Nach einem kurzen prüfenden Blick ist Simon sich sicher: Der erste Bildausschnitt auf seinem Ausdruck stammt von einem Fenster an der Fassade des Hauptbahnhofes. Schnell trägt er die Lösung auf dem Blatt ein, dann kann es weitergehen zur nächsten Station.

Der Achtjährige ist heute gemeinsam mit seiner Mutter beim Geocaching unterwegs, einer Art moderner Schatzsuche quer durch die Innenstadt. Ausgestattet mit GPS-Gerät geht es anhand vorgegebener Koordinaten von Station zu Station, diesmal entlang der "Säulenheiligen", den bekannten Figuren auf Düsseldorfer Litfaßsäulen.
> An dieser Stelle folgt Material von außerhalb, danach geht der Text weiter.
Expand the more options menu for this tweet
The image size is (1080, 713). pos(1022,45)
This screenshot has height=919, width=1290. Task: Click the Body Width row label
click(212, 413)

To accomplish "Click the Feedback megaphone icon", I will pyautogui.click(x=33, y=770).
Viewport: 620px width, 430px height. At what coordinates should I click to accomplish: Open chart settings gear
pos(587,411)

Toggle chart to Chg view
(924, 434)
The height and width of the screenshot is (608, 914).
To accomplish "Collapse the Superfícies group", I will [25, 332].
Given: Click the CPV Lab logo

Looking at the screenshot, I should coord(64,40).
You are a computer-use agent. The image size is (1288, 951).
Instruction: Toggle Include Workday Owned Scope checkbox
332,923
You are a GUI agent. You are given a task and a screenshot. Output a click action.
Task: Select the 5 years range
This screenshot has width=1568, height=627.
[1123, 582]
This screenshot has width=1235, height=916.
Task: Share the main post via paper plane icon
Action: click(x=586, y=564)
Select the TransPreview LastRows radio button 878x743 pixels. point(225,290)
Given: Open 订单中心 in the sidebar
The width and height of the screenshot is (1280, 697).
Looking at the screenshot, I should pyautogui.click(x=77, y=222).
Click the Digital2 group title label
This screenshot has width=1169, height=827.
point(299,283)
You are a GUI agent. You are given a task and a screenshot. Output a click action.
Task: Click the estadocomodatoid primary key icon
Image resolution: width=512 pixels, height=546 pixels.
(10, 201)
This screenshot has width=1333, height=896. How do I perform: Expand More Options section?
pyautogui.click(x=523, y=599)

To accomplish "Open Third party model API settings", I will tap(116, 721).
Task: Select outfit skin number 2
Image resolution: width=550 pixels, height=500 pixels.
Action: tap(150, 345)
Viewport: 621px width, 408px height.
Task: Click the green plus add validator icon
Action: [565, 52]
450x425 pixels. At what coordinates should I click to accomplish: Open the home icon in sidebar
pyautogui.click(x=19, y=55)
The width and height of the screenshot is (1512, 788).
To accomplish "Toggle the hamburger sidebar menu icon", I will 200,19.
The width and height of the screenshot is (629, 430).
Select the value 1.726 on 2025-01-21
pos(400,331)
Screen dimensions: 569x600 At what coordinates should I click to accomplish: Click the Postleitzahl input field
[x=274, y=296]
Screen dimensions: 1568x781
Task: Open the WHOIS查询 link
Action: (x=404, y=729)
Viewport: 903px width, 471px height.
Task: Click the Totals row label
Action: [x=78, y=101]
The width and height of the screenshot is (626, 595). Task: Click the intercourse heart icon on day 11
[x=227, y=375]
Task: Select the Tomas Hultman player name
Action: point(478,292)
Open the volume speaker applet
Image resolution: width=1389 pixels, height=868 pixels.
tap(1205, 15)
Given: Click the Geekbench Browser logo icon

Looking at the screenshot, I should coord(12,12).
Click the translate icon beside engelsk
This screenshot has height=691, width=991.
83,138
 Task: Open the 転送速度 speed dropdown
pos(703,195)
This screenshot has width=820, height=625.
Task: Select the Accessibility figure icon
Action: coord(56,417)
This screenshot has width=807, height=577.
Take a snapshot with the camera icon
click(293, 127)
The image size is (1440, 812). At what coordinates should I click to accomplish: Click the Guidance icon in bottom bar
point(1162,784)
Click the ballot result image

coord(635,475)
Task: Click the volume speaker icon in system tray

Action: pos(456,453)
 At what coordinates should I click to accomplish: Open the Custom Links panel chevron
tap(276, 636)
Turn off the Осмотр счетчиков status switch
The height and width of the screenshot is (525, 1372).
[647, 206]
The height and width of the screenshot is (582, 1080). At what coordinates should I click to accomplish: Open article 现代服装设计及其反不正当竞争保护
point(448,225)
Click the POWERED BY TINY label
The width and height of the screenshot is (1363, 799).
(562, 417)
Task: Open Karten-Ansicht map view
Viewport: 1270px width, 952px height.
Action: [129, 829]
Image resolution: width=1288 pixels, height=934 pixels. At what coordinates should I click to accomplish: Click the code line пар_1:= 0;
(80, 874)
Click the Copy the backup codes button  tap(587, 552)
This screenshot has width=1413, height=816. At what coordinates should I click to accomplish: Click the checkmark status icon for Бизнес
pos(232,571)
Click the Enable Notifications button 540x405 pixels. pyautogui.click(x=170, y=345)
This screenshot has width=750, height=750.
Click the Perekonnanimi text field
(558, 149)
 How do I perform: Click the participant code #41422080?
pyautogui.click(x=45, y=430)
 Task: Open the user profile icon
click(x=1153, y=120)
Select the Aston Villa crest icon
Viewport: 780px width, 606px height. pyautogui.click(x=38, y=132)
Wer die vorgegeben Motive findet und richtig zuordnet, erhält dann die Koordinaten für den finalen "Cache" - das kann zum Beispiel eine Namensliste sein, in die sich die erfolgreichen Finder eintragen können.

Organisiert wird das Geocaching von Anette Kletke. Sie ist Wanderführerin beim Sauerländischen Gebirgsverein und entdeckte die moderne Schatzsuche, als sie vor sieben Jahren von Lindlar nach Düsseldorf zog. In den Sommerferien bietet sie noch vier weitere geführte Touren an, die speziell für Eltern mit Schulkindern konzipiert sind.